Parliament on Tuesday granted approval to the Government of Ghana to use an amount of $12.5 million to finance the contract with Fly Zipline to use its drones-for-medical delivery.
The deal ratification of the contract, which had suffered three earlier shot-downs, went through a majority vote of 102 against 58 minority.
By the approval, the Government of Ghana will go ahead to pay Fly Zipline Inc $12,527,000 to distribute blood and other medical suppliers across the country with their drone equipment over a period of four years.
The deal, introduced by the Ghana Health Service (GHS), which will be run by the Ghana Health Service and the Ministry of Health, to give Ghana the most advanced healthcare supply chain in the West Africa sub-region.

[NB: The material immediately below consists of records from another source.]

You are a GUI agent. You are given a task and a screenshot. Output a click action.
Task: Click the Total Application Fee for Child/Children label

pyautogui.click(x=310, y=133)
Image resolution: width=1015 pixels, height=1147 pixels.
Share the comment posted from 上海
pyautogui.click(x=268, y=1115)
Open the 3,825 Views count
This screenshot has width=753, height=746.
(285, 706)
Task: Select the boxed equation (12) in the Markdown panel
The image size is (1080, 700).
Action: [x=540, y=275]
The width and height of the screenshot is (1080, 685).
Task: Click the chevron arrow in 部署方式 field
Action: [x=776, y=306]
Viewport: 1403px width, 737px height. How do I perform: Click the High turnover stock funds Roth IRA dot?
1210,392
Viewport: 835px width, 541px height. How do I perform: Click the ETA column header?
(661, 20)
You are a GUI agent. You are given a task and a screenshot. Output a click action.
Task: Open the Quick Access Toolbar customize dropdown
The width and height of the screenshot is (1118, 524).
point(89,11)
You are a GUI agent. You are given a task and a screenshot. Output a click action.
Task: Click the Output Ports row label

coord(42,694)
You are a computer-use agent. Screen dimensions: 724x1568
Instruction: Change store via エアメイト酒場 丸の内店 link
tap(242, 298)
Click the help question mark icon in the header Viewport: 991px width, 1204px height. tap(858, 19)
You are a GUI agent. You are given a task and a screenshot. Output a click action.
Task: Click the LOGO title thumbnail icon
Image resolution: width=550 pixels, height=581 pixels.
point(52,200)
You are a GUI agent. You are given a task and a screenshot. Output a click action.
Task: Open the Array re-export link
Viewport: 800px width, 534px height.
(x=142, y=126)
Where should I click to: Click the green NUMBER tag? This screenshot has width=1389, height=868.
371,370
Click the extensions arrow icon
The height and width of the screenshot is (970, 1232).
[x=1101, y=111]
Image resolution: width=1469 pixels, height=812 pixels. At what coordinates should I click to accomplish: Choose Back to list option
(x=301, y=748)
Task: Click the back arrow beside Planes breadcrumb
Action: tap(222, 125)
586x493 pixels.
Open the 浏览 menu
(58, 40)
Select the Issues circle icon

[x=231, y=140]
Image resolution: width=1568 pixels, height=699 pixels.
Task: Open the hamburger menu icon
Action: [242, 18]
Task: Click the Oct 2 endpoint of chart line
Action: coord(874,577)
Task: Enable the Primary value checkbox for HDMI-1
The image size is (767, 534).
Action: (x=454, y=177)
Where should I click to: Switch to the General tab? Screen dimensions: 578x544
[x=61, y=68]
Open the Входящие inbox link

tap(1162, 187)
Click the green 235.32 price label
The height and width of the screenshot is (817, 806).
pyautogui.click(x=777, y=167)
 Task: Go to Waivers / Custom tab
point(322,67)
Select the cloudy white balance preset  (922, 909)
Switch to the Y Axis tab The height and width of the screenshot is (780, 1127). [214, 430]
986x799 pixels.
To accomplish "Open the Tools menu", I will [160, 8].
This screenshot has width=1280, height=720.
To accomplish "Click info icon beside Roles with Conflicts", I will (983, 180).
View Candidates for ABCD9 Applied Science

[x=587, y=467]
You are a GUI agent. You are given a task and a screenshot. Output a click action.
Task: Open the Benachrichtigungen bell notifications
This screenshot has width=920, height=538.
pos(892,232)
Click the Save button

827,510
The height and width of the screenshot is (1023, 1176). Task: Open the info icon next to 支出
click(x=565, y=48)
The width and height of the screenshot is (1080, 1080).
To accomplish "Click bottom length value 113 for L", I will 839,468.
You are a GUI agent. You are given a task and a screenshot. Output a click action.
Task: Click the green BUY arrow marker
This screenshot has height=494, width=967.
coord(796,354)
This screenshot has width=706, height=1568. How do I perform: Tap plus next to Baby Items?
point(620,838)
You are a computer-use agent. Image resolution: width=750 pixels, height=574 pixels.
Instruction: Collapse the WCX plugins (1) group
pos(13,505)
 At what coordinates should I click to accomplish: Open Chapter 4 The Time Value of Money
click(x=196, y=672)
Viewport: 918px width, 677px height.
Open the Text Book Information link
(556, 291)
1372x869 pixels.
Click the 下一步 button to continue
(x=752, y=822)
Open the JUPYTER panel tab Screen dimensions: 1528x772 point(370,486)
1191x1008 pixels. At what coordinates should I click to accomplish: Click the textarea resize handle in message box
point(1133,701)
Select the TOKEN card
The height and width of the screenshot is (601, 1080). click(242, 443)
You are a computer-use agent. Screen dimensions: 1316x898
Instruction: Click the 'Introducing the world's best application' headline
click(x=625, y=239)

As is done in Rwanda, Ghana seeks to use a drone delivery network, which will operate 24 hours a day from 4 distribution centres across the country.
The distribution centres will stock 184 life-saving and essential medical supplies, including emergency blood and oxytocin to save women’s lives in childbirth. Postpartum haemorrhage is the leading cause of maternal death.
The others include emergency medicines for surgeries, severe infections, antivenins and anti-rabies, diabetic emergencies and extremely high blood pressure emergencies.
The contract had a heated debate, as the Minority in Parliament had questioned the deal on the grounds that the cost was too high, and did not follow due process and why it should be sole-sourced.
The Public Procurement Authority last November gave clearance for the Government of Ghana to sole-source the contract to the US based company.